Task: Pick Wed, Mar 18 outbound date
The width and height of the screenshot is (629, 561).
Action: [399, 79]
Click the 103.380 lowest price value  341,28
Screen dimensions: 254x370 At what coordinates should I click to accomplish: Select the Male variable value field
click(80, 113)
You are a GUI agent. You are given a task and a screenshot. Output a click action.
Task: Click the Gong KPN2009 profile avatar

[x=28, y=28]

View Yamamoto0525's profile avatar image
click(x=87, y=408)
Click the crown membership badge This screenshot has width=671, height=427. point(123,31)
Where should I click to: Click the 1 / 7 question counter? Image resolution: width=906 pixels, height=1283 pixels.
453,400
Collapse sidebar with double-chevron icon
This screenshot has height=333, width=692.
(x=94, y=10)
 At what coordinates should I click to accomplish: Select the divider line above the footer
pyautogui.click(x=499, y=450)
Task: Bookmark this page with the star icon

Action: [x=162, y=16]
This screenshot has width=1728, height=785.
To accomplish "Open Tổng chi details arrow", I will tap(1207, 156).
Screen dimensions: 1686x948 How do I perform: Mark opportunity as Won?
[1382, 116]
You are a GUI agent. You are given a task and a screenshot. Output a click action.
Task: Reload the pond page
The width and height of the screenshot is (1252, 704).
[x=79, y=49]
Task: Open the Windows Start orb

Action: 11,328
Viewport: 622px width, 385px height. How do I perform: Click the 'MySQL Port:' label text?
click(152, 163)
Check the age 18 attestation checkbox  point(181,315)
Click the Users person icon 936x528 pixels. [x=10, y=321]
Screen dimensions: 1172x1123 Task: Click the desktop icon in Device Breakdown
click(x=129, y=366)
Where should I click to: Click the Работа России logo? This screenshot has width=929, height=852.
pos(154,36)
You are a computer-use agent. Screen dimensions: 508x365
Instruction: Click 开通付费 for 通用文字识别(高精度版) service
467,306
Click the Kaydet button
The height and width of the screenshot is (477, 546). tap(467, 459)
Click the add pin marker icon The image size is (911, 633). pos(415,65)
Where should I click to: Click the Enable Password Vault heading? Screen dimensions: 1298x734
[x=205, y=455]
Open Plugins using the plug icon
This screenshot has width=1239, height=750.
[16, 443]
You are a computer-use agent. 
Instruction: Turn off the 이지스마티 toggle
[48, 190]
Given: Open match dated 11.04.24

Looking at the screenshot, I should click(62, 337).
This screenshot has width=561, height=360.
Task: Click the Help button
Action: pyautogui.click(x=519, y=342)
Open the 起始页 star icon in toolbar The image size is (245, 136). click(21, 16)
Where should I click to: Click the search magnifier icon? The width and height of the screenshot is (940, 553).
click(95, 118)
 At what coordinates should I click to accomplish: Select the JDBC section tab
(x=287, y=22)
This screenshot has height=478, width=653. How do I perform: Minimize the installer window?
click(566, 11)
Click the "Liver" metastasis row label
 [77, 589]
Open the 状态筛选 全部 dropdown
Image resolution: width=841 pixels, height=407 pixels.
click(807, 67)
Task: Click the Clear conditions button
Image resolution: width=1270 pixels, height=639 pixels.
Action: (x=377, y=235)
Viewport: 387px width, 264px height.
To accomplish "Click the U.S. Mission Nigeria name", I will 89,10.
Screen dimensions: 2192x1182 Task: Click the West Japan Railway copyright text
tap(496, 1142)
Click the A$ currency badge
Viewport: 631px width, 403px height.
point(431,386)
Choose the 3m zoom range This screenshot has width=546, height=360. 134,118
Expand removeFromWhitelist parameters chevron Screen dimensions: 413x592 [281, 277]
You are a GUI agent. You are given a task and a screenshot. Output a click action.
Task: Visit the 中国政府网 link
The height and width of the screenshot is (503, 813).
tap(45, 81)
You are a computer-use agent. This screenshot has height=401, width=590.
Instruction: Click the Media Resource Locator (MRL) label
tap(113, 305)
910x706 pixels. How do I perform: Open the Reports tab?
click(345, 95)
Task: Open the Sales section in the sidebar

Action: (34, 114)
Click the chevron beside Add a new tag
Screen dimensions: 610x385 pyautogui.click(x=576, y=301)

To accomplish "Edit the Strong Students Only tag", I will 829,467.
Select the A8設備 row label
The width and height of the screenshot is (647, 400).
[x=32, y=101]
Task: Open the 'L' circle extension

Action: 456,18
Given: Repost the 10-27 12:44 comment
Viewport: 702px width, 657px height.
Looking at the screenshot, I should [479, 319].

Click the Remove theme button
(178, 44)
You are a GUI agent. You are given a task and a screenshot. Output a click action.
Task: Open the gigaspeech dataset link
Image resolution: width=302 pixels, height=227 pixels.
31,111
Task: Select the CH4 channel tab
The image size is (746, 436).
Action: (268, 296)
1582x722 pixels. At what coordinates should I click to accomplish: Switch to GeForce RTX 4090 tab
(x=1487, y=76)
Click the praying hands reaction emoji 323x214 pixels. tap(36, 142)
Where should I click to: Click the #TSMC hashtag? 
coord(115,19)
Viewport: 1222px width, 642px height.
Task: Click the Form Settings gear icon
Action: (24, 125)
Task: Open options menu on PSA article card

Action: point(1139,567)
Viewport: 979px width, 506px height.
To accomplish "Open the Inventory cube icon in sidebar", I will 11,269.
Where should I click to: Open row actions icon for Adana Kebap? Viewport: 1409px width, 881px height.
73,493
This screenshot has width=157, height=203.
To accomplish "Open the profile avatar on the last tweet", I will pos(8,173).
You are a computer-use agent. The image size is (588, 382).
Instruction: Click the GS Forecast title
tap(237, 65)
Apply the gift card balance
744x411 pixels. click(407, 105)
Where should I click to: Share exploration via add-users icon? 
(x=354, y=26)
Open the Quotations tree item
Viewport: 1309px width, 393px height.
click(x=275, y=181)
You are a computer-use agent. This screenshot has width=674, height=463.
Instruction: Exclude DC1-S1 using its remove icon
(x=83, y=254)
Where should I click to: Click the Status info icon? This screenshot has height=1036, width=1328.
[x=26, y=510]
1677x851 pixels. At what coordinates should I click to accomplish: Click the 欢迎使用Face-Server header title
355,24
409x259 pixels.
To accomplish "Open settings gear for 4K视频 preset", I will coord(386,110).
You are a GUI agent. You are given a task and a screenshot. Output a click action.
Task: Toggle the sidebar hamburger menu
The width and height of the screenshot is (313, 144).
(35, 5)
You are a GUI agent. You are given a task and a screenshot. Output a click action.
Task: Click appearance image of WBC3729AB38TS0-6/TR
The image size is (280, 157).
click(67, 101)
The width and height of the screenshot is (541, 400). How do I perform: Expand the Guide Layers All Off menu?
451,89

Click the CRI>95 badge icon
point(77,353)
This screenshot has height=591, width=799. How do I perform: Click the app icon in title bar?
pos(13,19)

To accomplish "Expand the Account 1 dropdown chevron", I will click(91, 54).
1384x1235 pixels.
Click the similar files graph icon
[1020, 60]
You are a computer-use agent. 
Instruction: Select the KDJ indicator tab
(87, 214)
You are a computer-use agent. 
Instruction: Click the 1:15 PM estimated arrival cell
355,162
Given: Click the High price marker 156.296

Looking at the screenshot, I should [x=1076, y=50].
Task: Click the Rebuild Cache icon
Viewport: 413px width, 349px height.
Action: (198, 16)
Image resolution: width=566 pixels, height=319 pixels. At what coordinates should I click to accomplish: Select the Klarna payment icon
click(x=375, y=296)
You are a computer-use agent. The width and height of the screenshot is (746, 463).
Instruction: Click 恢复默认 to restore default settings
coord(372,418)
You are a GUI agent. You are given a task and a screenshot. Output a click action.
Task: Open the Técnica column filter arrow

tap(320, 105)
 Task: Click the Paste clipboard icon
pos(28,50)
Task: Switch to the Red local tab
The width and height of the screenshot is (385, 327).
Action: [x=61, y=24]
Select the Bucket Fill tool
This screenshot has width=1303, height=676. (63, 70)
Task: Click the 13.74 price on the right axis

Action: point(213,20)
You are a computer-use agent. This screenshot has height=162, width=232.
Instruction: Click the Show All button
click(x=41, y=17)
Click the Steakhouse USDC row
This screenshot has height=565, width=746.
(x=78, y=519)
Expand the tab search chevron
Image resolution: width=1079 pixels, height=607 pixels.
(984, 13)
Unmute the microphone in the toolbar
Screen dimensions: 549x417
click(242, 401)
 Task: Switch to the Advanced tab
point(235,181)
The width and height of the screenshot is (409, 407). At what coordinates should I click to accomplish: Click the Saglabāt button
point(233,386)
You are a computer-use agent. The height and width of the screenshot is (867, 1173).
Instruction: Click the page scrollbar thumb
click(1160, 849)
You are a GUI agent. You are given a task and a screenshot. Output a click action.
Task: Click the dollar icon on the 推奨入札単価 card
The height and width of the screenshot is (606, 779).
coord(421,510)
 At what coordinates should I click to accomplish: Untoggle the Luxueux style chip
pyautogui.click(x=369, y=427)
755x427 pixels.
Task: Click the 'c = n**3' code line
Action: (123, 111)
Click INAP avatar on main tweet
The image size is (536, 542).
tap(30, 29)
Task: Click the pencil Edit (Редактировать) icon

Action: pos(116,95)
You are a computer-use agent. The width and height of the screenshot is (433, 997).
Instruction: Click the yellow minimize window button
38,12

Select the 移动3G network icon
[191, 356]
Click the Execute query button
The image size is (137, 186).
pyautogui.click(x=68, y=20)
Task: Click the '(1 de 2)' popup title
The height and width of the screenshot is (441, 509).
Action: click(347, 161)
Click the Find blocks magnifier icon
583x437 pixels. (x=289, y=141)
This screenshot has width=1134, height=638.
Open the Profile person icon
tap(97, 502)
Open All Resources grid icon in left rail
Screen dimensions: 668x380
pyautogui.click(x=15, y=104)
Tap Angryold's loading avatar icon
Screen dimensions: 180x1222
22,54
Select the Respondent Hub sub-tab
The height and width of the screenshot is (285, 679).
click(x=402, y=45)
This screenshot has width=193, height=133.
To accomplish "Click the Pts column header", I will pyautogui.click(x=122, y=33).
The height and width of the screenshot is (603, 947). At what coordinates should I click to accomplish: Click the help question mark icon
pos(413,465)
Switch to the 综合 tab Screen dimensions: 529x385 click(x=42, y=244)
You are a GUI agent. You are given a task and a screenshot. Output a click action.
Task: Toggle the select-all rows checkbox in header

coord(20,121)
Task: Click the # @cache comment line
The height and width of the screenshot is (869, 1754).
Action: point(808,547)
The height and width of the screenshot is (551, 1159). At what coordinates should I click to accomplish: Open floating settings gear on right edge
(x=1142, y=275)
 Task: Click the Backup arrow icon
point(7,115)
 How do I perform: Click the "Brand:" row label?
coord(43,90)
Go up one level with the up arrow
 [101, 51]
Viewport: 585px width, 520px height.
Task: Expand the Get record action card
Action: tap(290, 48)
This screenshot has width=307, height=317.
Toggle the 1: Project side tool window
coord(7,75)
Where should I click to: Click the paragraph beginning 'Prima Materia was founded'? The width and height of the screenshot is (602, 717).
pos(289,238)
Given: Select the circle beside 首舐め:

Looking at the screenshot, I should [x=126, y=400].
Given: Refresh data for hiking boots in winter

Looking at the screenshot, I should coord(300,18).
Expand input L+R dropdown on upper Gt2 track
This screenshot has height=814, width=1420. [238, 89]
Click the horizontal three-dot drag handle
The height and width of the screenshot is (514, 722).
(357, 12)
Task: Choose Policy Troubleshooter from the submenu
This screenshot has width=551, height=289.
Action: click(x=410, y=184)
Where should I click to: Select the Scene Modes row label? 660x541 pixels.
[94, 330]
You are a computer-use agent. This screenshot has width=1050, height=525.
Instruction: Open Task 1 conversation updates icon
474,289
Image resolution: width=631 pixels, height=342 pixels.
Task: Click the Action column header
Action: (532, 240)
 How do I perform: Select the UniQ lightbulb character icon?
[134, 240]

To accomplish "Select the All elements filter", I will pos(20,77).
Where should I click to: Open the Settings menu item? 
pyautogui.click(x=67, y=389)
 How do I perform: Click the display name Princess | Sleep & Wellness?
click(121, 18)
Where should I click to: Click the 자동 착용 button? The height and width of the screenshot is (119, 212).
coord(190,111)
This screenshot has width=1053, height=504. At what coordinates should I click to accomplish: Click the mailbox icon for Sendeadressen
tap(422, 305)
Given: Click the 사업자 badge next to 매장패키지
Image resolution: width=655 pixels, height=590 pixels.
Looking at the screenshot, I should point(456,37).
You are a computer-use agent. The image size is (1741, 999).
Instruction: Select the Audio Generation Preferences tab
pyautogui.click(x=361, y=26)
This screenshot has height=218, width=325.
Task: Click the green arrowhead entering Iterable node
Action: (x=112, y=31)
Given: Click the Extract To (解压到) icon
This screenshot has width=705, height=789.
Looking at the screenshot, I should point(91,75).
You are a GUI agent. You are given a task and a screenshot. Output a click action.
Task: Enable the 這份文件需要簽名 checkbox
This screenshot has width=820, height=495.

## SHORT TASK
Could you copy out, word for word, everything above from the line containing "has height=162, width=232." down to the line containing "point(233,386)", including both of those lines?

## CORRECT RESPONSE
You are a computer-use agent. This screenshot has height=162, width=232.
Instruction: Click the Show All button
click(x=41, y=17)
Click the Steakhouse USDC row
This screenshot has height=565, width=746.
(x=78, y=519)
Expand the tab search chevron
Image resolution: width=1079 pixels, height=607 pixels.
(984, 13)
Unmute the microphone in the toolbar
Screen dimensions: 549x417
click(242, 401)
 Task: Switch to the Advanced tab
point(235,181)
The width and height of the screenshot is (409, 407). At what coordinates should I click to accomplish: Click the Saglabāt button
point(233,386)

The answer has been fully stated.